> **Prompt**
Wherever the word "photo" turns up in a line of the entries, copy that line.

Data records
★ ★ ★ ★ ★
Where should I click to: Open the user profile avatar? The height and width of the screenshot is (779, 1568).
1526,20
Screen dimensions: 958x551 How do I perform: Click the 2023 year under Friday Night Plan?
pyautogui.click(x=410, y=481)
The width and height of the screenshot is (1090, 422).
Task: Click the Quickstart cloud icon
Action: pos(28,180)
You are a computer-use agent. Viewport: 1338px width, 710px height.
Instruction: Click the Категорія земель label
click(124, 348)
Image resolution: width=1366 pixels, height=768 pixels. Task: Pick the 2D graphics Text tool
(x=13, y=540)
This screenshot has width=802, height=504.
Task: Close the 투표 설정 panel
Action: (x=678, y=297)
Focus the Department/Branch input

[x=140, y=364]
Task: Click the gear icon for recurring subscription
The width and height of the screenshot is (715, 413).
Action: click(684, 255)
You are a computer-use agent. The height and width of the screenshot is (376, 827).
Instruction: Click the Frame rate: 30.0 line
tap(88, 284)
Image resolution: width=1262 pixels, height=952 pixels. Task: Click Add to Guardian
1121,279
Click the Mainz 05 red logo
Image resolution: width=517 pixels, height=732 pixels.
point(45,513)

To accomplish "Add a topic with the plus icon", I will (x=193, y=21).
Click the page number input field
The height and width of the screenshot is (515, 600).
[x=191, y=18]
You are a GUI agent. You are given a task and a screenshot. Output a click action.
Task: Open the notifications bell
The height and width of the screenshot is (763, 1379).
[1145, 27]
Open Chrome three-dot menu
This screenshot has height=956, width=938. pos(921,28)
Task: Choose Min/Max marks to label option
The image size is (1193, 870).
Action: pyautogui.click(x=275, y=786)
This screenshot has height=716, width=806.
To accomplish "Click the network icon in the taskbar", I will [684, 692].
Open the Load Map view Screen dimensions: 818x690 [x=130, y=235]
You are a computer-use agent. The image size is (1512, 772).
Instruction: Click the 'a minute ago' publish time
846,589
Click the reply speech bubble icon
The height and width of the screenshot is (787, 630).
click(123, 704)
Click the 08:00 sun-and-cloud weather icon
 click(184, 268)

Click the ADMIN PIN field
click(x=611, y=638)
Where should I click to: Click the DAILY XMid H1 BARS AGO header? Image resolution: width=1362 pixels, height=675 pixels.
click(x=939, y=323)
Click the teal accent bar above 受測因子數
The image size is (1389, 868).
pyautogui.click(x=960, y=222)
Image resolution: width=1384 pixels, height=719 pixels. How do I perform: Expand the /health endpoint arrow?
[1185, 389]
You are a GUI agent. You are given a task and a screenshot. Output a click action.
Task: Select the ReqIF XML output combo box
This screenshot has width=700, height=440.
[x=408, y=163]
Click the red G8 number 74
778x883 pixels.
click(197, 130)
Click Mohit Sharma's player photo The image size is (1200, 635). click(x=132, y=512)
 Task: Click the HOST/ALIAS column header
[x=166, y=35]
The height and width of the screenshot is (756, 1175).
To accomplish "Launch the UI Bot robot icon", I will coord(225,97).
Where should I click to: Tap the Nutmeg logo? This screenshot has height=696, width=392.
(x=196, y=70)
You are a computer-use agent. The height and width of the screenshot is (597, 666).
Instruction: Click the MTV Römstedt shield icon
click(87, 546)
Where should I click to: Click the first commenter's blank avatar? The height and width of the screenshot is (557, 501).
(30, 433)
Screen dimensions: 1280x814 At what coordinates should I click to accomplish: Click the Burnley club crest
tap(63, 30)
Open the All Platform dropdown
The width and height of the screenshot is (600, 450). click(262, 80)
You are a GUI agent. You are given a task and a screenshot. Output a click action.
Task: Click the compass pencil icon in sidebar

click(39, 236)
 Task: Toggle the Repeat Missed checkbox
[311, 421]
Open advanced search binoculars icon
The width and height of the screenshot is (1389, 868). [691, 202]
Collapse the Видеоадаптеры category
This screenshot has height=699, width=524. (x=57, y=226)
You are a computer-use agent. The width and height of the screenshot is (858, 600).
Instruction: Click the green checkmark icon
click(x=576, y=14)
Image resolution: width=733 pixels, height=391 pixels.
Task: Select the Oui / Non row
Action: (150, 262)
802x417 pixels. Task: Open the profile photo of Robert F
★ ★ ★ ★ ★
> **Exercise answer**
Click Mohit Sharma's player photo The image size is (1200, 635). click(x=132, y=512)
802x417 pixels. Task: Open the profile photo of Robert F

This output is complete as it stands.